Oh, my! I love myself a “true crime” story and I love “serial killers”! That’s why I devoured all the Dexter books and anything I could find that had a bit of killer psychology. Not “You“, “You” is different.
The Story
I was the girl who survived the Nothing Man.
Now I am the woman who is going to catch him…
You’ve just read the opening pages of The Nothing Man, the true crime memoir Eve Black has written about her obsessive search for the man who killed her family nearly two decades ago.
Supermarket security guard Jim Doyle is reading it too, and with each turn of the page his rage grows. Because Jim was – is – the Nothing Man.
The more Jim reads, the more he realises how dangerously close Eve is getting to the truth. He knows she won’t give up until she finds him. He has no choice but to stop her first…
I loved how it dwelved in other cases and reduced these modern-day Marvel villains from monsters to pathetic men.

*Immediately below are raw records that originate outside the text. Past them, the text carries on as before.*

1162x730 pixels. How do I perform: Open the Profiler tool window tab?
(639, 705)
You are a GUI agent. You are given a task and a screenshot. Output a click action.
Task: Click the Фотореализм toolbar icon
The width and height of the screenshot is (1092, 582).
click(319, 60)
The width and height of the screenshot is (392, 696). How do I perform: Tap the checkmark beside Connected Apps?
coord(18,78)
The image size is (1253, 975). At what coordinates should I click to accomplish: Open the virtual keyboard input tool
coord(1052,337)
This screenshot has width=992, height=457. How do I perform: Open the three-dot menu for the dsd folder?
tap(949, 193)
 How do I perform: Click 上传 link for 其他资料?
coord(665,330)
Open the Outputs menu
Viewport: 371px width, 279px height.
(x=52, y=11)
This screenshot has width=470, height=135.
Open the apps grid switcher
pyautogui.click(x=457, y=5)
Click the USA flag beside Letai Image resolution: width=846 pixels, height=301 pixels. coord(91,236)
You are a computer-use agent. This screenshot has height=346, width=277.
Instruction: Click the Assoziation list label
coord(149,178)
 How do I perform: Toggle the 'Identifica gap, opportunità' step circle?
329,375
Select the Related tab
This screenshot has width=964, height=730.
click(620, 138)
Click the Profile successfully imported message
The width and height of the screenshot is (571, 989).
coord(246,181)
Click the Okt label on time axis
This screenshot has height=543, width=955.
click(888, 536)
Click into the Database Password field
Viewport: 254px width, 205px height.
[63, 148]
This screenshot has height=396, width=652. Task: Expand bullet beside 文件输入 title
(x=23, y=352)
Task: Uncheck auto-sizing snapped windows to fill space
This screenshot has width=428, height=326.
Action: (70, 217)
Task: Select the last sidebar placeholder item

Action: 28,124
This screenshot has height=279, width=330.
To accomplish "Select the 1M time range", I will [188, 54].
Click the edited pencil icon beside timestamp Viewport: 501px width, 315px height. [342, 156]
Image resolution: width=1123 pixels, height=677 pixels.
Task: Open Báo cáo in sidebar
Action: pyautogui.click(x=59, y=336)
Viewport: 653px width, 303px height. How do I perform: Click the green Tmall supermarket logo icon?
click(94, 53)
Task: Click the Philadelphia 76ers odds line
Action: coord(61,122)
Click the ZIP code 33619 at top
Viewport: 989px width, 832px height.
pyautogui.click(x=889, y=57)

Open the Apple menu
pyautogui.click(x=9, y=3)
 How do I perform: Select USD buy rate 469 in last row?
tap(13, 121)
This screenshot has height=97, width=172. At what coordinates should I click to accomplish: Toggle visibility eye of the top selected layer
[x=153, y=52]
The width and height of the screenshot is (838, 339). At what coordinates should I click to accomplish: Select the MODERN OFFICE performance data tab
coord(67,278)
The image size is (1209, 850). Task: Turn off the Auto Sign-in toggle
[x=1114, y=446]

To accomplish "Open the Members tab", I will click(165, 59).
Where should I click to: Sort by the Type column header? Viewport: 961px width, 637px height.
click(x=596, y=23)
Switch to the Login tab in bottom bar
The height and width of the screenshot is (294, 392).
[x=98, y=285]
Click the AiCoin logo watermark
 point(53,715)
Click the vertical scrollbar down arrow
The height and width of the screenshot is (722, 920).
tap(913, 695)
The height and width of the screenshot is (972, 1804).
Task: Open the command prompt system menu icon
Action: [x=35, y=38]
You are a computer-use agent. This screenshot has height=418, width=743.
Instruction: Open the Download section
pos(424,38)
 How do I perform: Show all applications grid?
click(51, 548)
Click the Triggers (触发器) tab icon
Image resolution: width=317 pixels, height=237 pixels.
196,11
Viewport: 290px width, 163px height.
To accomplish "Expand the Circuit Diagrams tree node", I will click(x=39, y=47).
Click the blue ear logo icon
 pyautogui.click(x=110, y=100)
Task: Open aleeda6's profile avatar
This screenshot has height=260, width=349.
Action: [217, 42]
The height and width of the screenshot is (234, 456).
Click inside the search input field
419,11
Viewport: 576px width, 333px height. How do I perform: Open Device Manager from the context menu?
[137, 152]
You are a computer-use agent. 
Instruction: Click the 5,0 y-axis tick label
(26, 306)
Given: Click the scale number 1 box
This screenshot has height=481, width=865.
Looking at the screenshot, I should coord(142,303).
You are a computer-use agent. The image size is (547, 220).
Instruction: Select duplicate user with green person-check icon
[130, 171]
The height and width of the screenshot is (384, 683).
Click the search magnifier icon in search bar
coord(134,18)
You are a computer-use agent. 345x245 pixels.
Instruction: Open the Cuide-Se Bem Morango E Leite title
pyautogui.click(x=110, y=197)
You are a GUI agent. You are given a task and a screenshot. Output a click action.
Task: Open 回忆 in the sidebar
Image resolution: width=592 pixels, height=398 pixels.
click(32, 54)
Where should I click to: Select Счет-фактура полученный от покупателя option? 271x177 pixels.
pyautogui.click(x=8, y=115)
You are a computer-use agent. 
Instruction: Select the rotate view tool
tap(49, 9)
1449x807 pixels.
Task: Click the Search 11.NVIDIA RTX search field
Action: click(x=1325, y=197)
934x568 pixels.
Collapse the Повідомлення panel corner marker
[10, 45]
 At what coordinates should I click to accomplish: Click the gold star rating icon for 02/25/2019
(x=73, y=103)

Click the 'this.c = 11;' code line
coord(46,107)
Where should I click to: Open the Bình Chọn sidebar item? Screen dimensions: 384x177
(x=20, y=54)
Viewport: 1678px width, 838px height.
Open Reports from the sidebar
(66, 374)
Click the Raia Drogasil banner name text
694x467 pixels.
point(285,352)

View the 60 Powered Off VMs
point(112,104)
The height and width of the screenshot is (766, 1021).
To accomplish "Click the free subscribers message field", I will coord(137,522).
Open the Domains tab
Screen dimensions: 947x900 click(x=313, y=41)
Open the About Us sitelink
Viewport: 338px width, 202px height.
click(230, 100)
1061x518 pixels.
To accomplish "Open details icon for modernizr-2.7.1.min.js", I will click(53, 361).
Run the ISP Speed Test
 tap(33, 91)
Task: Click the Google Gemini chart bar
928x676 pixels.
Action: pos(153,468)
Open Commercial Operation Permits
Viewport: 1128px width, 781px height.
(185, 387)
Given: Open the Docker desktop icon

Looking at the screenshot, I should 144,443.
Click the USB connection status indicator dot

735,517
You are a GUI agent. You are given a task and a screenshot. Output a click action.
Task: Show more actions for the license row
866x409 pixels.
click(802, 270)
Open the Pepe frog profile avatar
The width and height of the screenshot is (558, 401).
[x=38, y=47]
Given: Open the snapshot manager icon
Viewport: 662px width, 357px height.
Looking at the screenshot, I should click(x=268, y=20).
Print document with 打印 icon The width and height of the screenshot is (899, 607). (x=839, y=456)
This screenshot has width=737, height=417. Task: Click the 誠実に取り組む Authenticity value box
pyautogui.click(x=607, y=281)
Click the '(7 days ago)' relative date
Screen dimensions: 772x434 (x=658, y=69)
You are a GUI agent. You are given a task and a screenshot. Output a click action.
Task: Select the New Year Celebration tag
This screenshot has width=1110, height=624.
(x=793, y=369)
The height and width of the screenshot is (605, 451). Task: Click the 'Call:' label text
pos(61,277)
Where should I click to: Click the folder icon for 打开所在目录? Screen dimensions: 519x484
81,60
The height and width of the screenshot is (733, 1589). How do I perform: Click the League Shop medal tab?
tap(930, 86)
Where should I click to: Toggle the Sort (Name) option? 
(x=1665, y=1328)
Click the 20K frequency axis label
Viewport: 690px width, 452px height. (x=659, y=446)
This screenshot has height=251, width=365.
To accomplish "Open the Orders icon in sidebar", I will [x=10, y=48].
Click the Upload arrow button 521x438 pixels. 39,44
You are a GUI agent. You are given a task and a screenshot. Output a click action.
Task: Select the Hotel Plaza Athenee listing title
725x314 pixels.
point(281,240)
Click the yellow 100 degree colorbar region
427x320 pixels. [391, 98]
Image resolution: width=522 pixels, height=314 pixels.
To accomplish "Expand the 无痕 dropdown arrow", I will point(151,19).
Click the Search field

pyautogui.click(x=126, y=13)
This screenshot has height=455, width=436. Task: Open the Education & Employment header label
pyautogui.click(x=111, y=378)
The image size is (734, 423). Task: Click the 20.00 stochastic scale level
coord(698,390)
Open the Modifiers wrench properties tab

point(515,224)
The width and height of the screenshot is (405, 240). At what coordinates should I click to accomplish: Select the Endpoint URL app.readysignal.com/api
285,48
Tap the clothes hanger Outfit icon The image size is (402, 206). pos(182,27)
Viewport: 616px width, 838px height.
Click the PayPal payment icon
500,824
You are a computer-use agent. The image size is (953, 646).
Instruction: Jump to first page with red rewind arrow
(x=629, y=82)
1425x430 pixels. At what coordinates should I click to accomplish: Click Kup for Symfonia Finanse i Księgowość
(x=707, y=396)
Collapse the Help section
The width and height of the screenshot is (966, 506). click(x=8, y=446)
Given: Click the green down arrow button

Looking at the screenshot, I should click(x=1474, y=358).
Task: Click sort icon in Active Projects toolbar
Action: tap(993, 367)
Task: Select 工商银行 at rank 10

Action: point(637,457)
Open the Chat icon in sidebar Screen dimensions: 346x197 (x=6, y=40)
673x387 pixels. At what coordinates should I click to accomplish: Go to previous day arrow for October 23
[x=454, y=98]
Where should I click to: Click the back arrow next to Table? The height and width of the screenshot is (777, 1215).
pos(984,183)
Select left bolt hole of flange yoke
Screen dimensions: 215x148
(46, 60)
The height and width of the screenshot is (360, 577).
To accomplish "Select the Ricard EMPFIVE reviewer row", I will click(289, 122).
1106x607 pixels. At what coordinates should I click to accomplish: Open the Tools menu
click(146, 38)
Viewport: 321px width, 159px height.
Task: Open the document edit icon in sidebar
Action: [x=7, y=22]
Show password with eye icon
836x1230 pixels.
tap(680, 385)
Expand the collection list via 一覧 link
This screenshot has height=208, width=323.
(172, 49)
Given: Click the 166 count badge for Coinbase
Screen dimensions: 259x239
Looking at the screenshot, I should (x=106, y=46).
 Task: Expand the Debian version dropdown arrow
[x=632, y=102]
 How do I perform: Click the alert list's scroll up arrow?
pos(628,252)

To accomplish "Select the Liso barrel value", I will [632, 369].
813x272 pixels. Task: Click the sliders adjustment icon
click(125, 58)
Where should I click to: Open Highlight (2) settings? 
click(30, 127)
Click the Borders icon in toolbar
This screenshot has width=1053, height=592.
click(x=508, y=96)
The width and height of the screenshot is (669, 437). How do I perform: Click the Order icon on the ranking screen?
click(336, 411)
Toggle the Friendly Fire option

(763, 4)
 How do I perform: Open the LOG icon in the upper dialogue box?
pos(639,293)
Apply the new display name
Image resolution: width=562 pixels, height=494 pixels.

These men. Ted Bundy. The Golden State Killer. The Canal Killer. We talk about them like they’re others, a different kind of being. A monster in a human costume. We look at their crimes and we just can’t figure out how they did it – but that’s only because we don’t have all the facts. Take the case of the Golden State Killer, for instance. They used to marvel at how he could get in and out of people’s homes without being attacked by their dogs. In fact, there was one occasion where, while he was actually physically attacking someone, the dog was just sitting there watching. It was like he had some kind of superpower, some dark magic that separated him from us. He could control these dogs. That’s what they thought, anyway. But when they caught the guy, he had a charge for shoplifting, and one of the items he’d shoplifted was a can of dog repellent. And so that was it. That’s all it was. He didn’t have any special powers. None of these men do

‘… I understand much more about what I lost now, at thirty, than I did when I actually lost it at twelve. And the monster responsible is still out there, still free, still unidentified. Maybe he’s even spent all this time with his family. This possibility – this likelihood – fills with me a rage so intense that on the bad days, I can’t see through it. On the worst of them, I wish he’d murdered me too.’
So do I, Jim thought. So do I.
I loved the format of the book. It starts off with a security guard reading the intro of a new book on the shelves of the store he’s supervising and recognising his early serial killer career in written format, expertly investigated and narrated by one of his victims that escaped. Others escaped too but she was the one who survived when all her family – mother, father and little sister didn’t. The grief, the survived’s guilt, the general guilt of not saying anything about the weird rope and knife she’d found before the murders happened. The author connects with Ed, one of the previous investigators and they re-open a search of their own.
They are doing a proper profiling for a murderer who left no trace of him behind.
Ed was convinced the Nothing Man stalked his victims for weeks, maybe even months, prior to their attacks, and that before Westpark had any residents, he had used the empty but finished houses to practise things like picking locks, breaking windows and moving around in the dark. He was meticulous, never leaving anything behind at his scenes except for trauma, grief and lengths of his favoured blue rope, which had never given up any useful fibres or DNA.
And the last thing I liked was the book-in-a-book description’s of the gruesome murders – along with the aftermath. That’s not something you normally get from true crime books – just that so-and-so was raped and so-and-so was murdered.

You open your door one evening to find a uniformed police officer standing outside. Nothing’s wrong, don’t worry. This is just a courtesy call. There’s been a burglary in the area and they’re just letting you know so your home isn’t next. Lock your doors and windows. Keep valuables out of view. Think about installing an alarm. You chat for a few minutes. You might mention the door at the back that doesn’t lock. Or that fact that you live here alone. Or that the couple who owns this construction site is living here while the work goes on – or, well, one of them is, because her husband is going back to San Francisco for a few weeks next week. Maybe you don’t reveal any information, but while you speak he’s still gathering it. The integrity of the front-door lock. The layout of the ground floor. Whether or not he likes the look of you. If he’d like to do to you what he’s already done to the others.
4/5 stars for creepyness. Very cood read.